> _Excerpted text_
◆ ◆ ◆ ◆ ◆ ◆ ◆
The Times: Shell investors reject key proposal

From AFP in London and The Hague

June 28, 2004

Royal Dutch Shell survived a shareholder rebellion on Monday, but not before investors representing almost 40 per cent of its Dutch stock voted against a key resolution in The Hague, rejecting the annual proposition that accepts that the board had discharged its duties adequately.

Shareholders at the London half of the company’s twin-centred annual meeting also showed their disapproval of the company’s disastrous year of reserves downgrades and management sackings, with a 10 per cent vote against the group’s executive remuneration package.

Institutional Shareholder Services, a US-based group that advises shareholders on corporate governance issues, had been urging investors to oppose two key motions at the Royal Dutch shareholder meeting in The Hague.

“Each year shareholders are proposed a resolution essentially to review the performance of the board from the previous year and to sign off the board’s actions, and we’ve advised shareholders to withhold for this year because of the board’s actions surrounding the reserves,” the ISS’s director of research, Stanley Dubiel, said.

Earlier, Shell had moved to head off investor disquiet at its annual meeting by announcing that the majority of the oil and gas reserves that it was forced to reclassify last year will now be added back to its estimate of proved reserves.
◆ ◆ ◆ ◆ ◆ ◆ ◆
> _Records_

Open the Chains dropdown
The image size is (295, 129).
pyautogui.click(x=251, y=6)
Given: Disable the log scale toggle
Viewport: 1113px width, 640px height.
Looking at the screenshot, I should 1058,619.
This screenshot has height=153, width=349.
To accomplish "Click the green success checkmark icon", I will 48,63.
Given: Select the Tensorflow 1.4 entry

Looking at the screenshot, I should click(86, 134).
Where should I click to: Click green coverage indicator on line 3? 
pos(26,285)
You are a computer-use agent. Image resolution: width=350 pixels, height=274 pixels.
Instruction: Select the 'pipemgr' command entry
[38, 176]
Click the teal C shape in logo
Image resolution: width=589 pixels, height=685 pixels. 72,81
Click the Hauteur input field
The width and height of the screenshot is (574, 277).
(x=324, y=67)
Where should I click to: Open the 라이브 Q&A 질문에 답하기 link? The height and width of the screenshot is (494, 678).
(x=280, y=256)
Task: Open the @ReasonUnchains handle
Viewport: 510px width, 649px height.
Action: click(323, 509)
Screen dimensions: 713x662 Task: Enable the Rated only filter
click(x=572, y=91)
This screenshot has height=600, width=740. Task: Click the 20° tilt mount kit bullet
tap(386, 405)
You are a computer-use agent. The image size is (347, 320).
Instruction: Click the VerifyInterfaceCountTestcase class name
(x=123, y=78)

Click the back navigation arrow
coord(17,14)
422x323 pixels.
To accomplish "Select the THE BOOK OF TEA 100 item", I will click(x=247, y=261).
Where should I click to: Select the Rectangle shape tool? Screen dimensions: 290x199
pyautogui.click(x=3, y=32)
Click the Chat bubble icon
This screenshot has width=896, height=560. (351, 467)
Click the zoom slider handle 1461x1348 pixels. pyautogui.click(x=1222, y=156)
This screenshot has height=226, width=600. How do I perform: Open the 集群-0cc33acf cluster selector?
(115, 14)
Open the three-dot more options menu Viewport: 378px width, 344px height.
◆ ◆ ◆ ◆ ◆ ◆ ◆
> _Do this_
In the article above about the Shell shareholder vote, reproduce word for word the passage that begins with "From AFP in" and ends with "in The Hague.".

> _Solution below_
From AFP in London and The Hague

June 28, 2004

Royal Dutch Shell survived a shareholder rebellion on Monday, but not before investors representing almost 40 per cent of its Dutch stock voted against a key resolution in The Hague, rejecting the annual proposition that accepts that the board had discharged its duties adequately.

Shareholders at the London half of the company’s twin-centred annual meeting also showed their disapproval of the company’s disastrous year of reserves downgrades and management sackings, with a 10 per cent vote against the group’s executive remuneration package.

Institutional Shareholder Services, a US-based group that advises shareholders on corporate governance issues, had been urging investors to oppose two key motions at the Royal Dutch shareholder meeting in The Hague.